Ogni anno l’8 marzo ricorre la Festa delle donne. Celebrata con ritualità consumistiche (cene tra sole donne, regalo delle mimose) e con sempre più rari dibattiti sulla condizione femminile. Che quello dell’8 marzo sia un evento in cui le convenzioni sociali prevalgono sul suo intrinseco valore lo dimostra il fatto che pochi ne conoscono l’origine. Che, secondo una versione ricorrente ma di fatto incerta e non documentata, risalirebbe a un incendio scoppiato nel 1908 nella fabbrica di “Cotton” di New York dove il titolare, a seguito di una rivolta femminile, avrebbe rinchiuso più di 100 operaie. La data in cui si celebra la Giornata internazionale delle donne in realtà è simbolica. Ciò che è invece è certo è l’incendio che il 25 marzo del 1911 travolse la Triangle Waist di New York, fabbrica di camicette bianche, in cui rimasero vittime 129 donne e 17 uomini.

Camicette Bianche di Ester Rizzo, edito da Navarra, richiama alla memoria quel tragico fatto. L’autrice però, che peraltro da sempre si occupa di tematiche femminili ed è referente nell’Agrigentino del “Gruppo Toponomastica Femminile”, non si limita a ricostruire l’accadimento nefasto dell’11 marzo 1925 indagando sulle cause che lo scatenarono e denunciando i colpevoli silenzi e le omissioni che ne seguirono: ma fa molto di più. Tenta di ricostruire l’identità, spesso riuscendovi attraverso ricerche meticolose e non facili, delle donne vittime dell’incendio. Soprattutto delle siciliane. Che erano 24, tutte giovanissime di età inferiore ai trenta, sbarcate nel “Nuovo Continente” per affermare la loro dignità nel lavoro e prede dello sfruttamento cinico e disumano della fabbrica.

Tante di quelle donne, seppure il loro sacrificio abbia contribuito storicamente al miglioramento della condizione femminile, sono state seppellite nell’oblio. Ester Rizzo, con questo encomiabile libro, le ridà un nome, ne ricostruisce l’anagrafe famigliare, l’immagine, la storia della breve vita. Così, per esempio, per Clotilde Terranova di Licata, che all’epoca della disgrazia non aveva ancora compiuto 24 anni: “Clotilde era molto carina, aveva i capelli chiari ed i modi gentili. Era sicuramente intraprendente per affrontare quel lungo viaggio… Nel nuovo mondo arrivò pure l’amore, infatti Clotilde era fidanzata e avrebbe dovuto sposarsi tre settimane dopo quel tragico 25 marzo”.

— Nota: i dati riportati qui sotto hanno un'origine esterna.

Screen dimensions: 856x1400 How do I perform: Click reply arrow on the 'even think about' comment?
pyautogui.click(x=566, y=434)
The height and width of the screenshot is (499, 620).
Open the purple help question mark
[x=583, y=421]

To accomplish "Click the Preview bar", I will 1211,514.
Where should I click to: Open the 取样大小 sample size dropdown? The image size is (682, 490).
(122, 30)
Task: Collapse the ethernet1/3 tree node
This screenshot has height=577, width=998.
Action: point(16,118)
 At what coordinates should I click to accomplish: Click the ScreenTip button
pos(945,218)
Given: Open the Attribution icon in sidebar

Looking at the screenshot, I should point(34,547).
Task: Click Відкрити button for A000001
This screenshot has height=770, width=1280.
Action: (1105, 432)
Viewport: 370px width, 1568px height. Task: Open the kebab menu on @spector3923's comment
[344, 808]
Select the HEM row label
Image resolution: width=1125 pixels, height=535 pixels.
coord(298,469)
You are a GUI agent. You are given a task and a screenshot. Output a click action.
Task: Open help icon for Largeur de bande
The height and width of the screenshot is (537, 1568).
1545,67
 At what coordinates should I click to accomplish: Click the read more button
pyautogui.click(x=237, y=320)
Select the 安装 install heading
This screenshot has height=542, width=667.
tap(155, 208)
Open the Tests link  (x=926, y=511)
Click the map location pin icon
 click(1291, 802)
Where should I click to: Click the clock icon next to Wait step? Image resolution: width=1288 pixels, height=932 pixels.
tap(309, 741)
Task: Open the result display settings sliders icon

Il titolo del libro “Camicette Bianche” non si riferisce solo al fatto che la Triangle Waist Company fosse una fabbrica di indumenti femminili, ma anche al candore di quelle donne giovanissime che nella fabbrica cercavano il riscatto sociale e l’avvenire della loro vita e che invece trovarono la morte: alcune furono arse dalle fiamme, altre si gettarono dalle finestre per sottrarsi all’incendio. Il sottotitolo “Oltre l’8 marzo” sottolinea come il restituire alla memoria le vittime di quella tragedia ha un significato che supera ogni ritualità celebrativa, soprattutto se, come è avvenuto con la Festa della donna, questa si riassume in un avvenimento di cui si rischia di perdere l’autentica connotazione.

Da segnalare, tra le pagine iniziali del libro, la nota di Maria Pia Ercolini, ideatrice del progetto “Toponomastica femminile”, in cui si chiede alle amministrazioni locali di dedicare una via o una lapide alle vittime del 25 marzo 1911. E il monito della Ercolini non è rimasto inascoltato, a testimonianza del successo del libro. Alcuni comuni stanno già provvedendo, come ad esempio Marineo, che ha avviato l’iter per intitolare una strada alla ventitreenne Vincenza Benanti.